* [Excerpted text]:
Who says what?

Novelist, mother, minister, and yoga teacher muses on books, babies, motherhood, and what matters with reverent humor.

Monday, April 13, 2009

What's a Smart Girl Like You Doing Writing a Book Like This?

I hope you're sitting down. I'm going to get really honest. But first, a true story.

Back when I was dating, a man once said to me, "You went to Smith College and Yale and you're a yoga teacher?" Like what's the point lady? Why spend all that time and money just to do something any old Jane could do? Haven't you been bred for something better?

And then, many years later, I wrote a book. A funny, honest book that can rightly be called (as my agent lovingly refers to such books), "literary lite," and what the press calls "yummy mummy" lit. So why did I go to Smith and Yale just to write a silly book? Shouldn't I be saving people's lives in some poor country or at the very least using my education to write something brilliant in order to win the Pulitzer Prize?

I'll tell you why. When I first became a mother, the books that saved my sanity were funny. My dear friend Elizabeth read the book and said, "This is a ministry to mothers." And that's what I want. A ministry of laughter to mothers. I used to think I'd write some great, deep, earth-shattering book. Instead, I wrote the book I wanted to read.

* [To be done]:
1) Write out the passage of the blog post between "Novelist, mother, minister, and" and "Book Like This?", inclusive.
2) According to the blog post, which two schools did the author attend?
The records that come after the blog post have no connection to it.

* [Information provided]:

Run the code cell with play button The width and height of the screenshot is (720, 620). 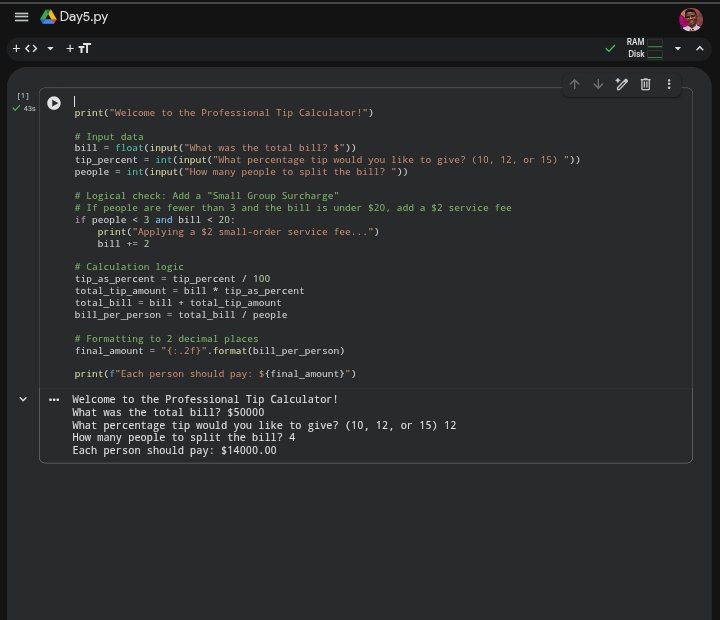(x=54, y=102)
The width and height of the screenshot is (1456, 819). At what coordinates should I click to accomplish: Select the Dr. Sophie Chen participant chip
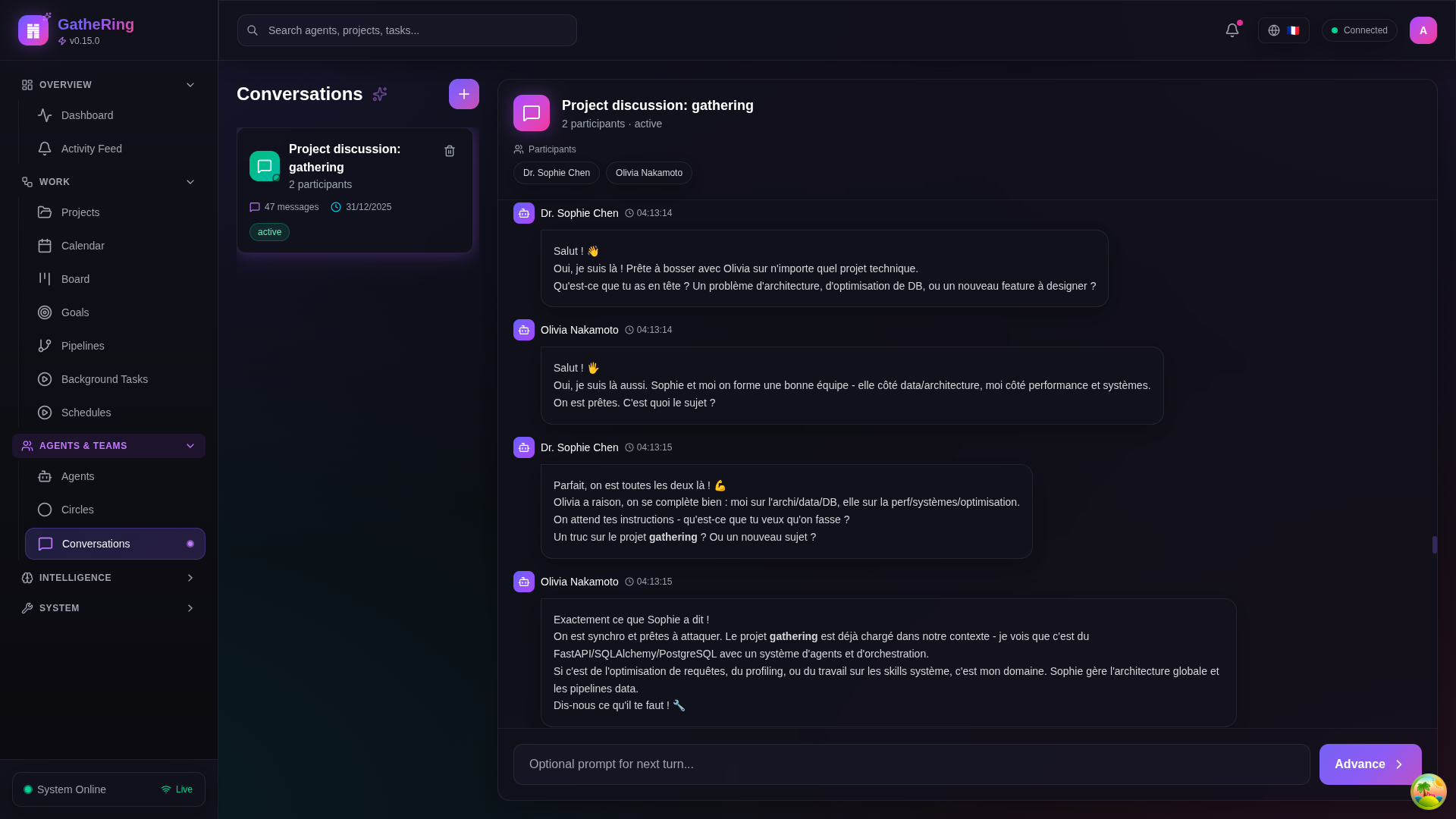[x=556, y=173]
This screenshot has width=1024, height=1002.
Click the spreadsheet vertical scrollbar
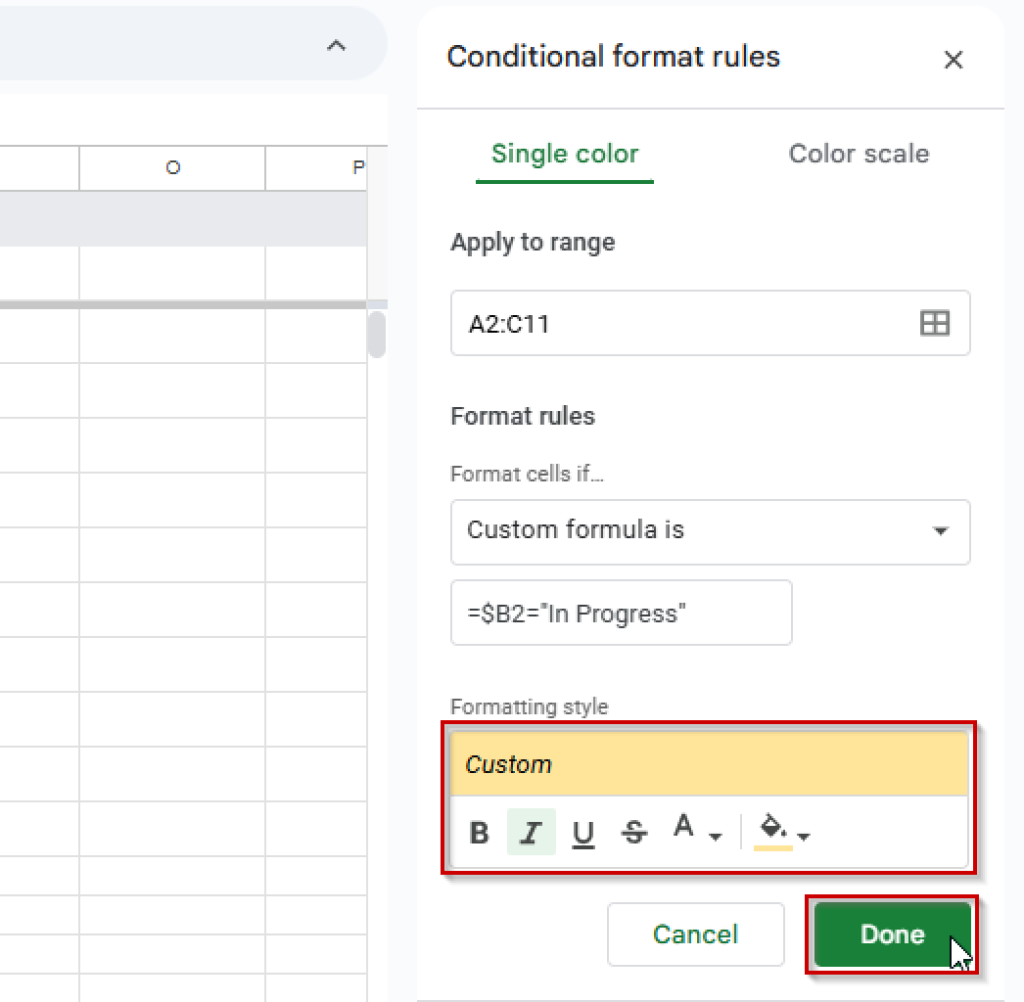click(377, 336)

* [Outputs for the tasks]:
1)
Novelist, mother, minister, and yoga teacher muses on books, babies, motherhood, and what matters with reverent humor.

Monday, April 13, 2009

What's a Smart Girl Like You Doing Writing a Book Like This?

2) Smith College and Yale.